Plasma is used in industry to coat lenses of glasses or screens, or to etch microscopically tiny channels onto silicon wafers. However, it can all be done much faster and more accurately, as German scientist Dr. Julian Schulze of the Ruhr-Universität Bochum (RUB) has discovered. By adjusting the energy supply, he was able to achieve a five-times higher density of reactive particles in plasma. This method that was developed at the RUB is called Voltage Waveform Tailoring (VWT).
“It is even possible to increase the density of these types of particles tenfold by adjusting the voltage form,” Julian Schulze explains in the RUB’s science journal, Rubin. The discovery is of great importance to the multi-billion dollar semiconductor manufacturing industry. “Any increase in efficiency translates into a huge economic impact,” the researcher clarifies.

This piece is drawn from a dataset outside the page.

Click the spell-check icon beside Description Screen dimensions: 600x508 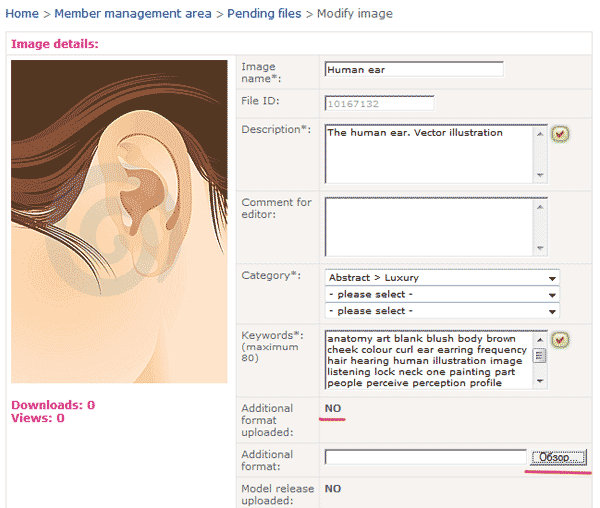560,134
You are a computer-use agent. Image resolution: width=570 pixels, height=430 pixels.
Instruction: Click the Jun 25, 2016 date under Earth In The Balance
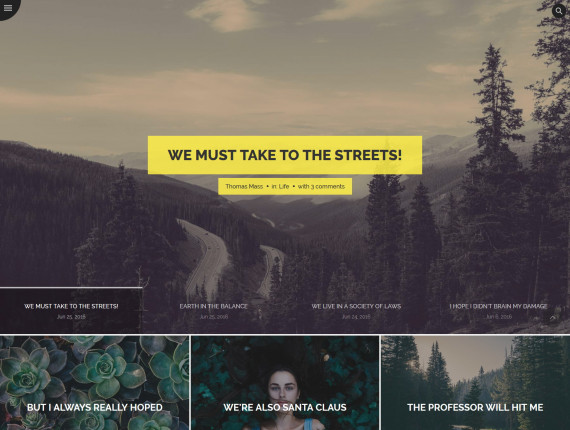click(x=214, y=317)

In addition to the familiar three states of a substance (solid, liquid and gaseous), there is a fourth aggregation state. If the electrical character of a gas changes noticeably, it is referred to as a plasma.
Schulze focuses on plasmas that are formed at room temperature. These are popular for medical and industrial applications because they do not degrade or destroy surrounding surfaces. This type of plasma can be ignited, for example, between two electrodes, one of which is grounded while a voltage is applied to the other.
This creates an electric field around the electrodes that repels negatively charged electrons from surfaces while attracting positively charged ions. The rapid movement of electrons caused by this acceleration allows neutral particles to form due to collisions with fast electrons. As a consequence, plasma will eventually start glowing. The acceleration of ions on the surface can be used, for example, to etch channels onto silicon wafers.
Julian Schulze was not satisfied with the customary process used in industry. “In that process, lots of electrons get a part of the supplied energy. However, this is not enough for each of them to break up other molecules effectively and thereby produce highly reactive particle densities. This means that the energy distribution of the ions on the interfaces cannot be controlled in an efficient way,” he explains.
“We don’t want to spray energy over electrons and ions like you would with a watering can, but instead add it in a targeted way. Fewer electrons get more energy that way, and the ions’ energy can be fine-tuned on the interfaces. Plasma works more efficiently as a result.”